- Exercice court: Dans l'entretien ci-dessous, relevez toutes les dimensions de la nourriture que Xavier Hamon énumère pour dire ce que signifie bien manger.

- Extrait:
______

Xavier Hamon : «  Retrouver le goût de l’émancipation  »

lundi 5 août 2019.
 

Des années durant, il a été cuisinier, avant de rompre avec les casseroles pour endosser la blouse d’infirmier en hôpital psychiatrique. Avant encore d’être rattrapé par les démons culinaires et de repiquer aux fourneaux. Restaurateur à Quimper, fondateur de l’Alliance Slow Food des cuisiniers, il a pris aujourd’hui la tête de l’Université des sciences et des pratiques gastronomiques (USPG), à Plouhinec (Finistère). Un établissement qui entend former des cuisiniers et préparer à d’autres métiers de bouche pour retrouver une liberté d’expression en lien avec les producteurs, pêcheurs, maraîchers et éleveurs, de sorte à donner du sens aux métiers de la cuisine. En tenant compte des enjeux et des défis environnementaux, alimentaires, sociaux et économiques.

À la fin du XXe siècle, on prédisait qu’on avalerait bientôt des pilules pour se nourrir. À votre avis, est-ce qu’on mangera mieux en 2050 ?

Xavier Hamon : La prédiction était bonne : on peut se nourrir depuis longtemps de pilules, d’ersatz alimentaires, de compléments synthétiques. Considérer que l’acte de se nourrir se résume à un acte physiologique n’est donc pas nouveau. En 2019, on voit éclore une gamme d’aliments lyophilisés auparavant cantonnés au monde du sport, aujourd’hui vendus avec des arguments « healthy ». Le lyophilisé décomplexé arrive ainsi au bureau et à la maison, mis au point et commercialisé par des cuisiniers très médiatisés. En fait, il s’agit du même projet qu’au début du XXe siècle : réduire le temps passé à s’alimenter, afin d’assurer une plus grande productivité des personnes. Au passage, il est amusant de constater que les industriels de la bouffe « healthy » ont retenu quelques leçons du passé en intégrant dans leur discours les mots « grand chef », « traditions », « produits savoureux » ou « 100 % bio ». Le seul argument hygiéniste ne suffit plus !

Puisque manger est devenu un acte politique conscient, bien manger signifie, selon moi, appréhender la nourriture dans toutes ses dimensions : culturelles, sociales, patrimoniales, artisanales, écologiques, climatiques, migratoires et économiques. Nous pourrons certainement mieux manger en 2050. Mais pour ceux qui auront les moyens d’avoir accès à cette alimentation, bonne, propre et juste. Pour cela, il faudra une sacrée transition.

______

- Matériel:
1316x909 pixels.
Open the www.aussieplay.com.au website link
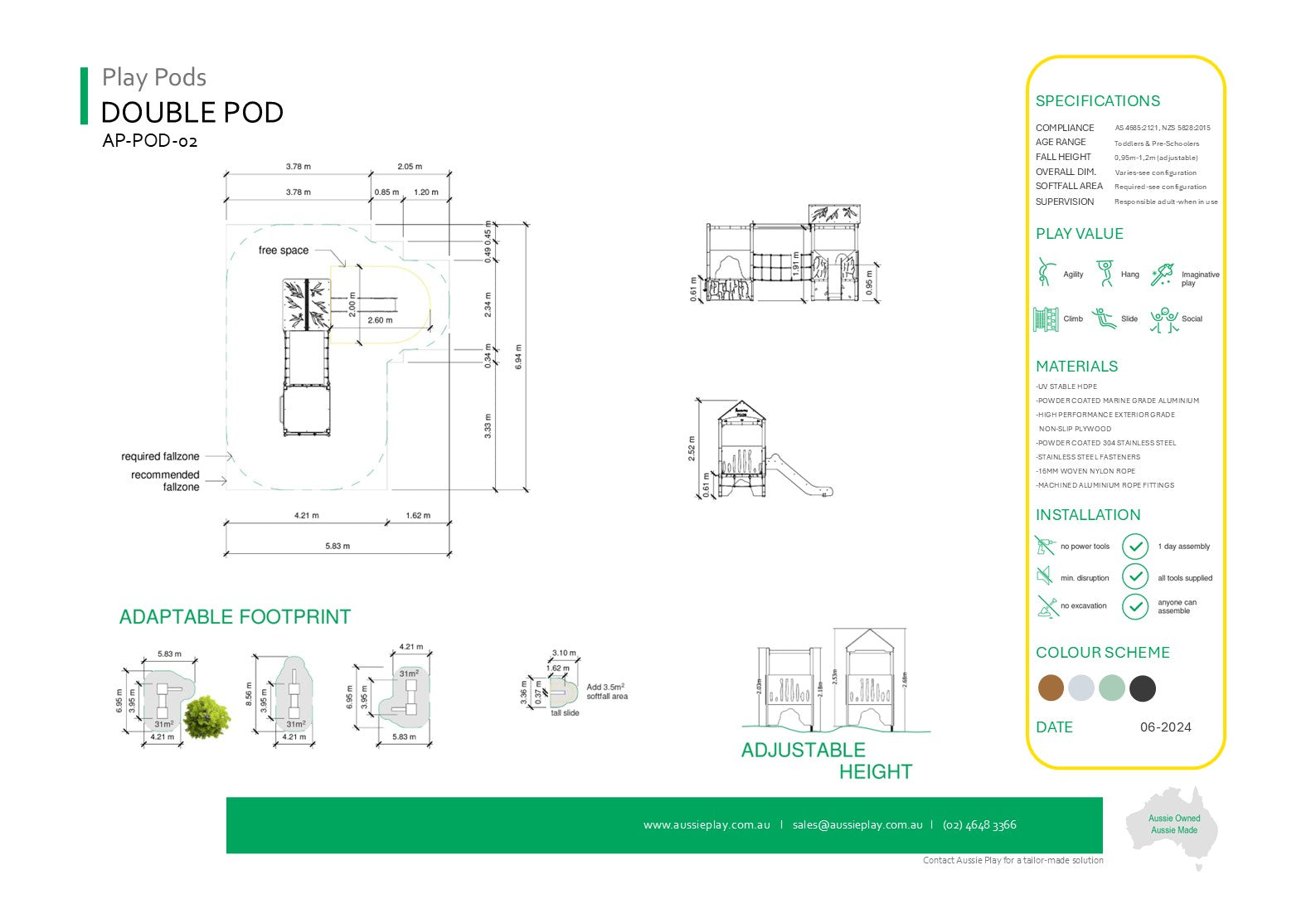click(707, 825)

______

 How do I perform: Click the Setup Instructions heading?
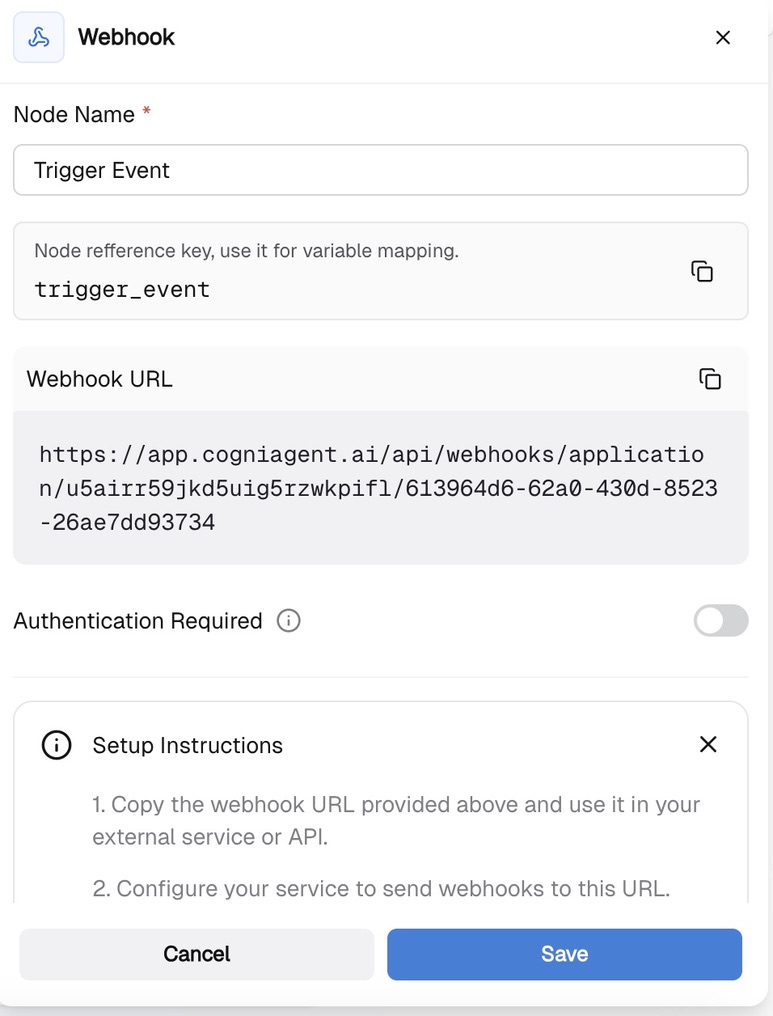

______

- Réponse: culturelles, sociales, patrimoniales, artisanales, écologiques, climatiques, migratoires, économiques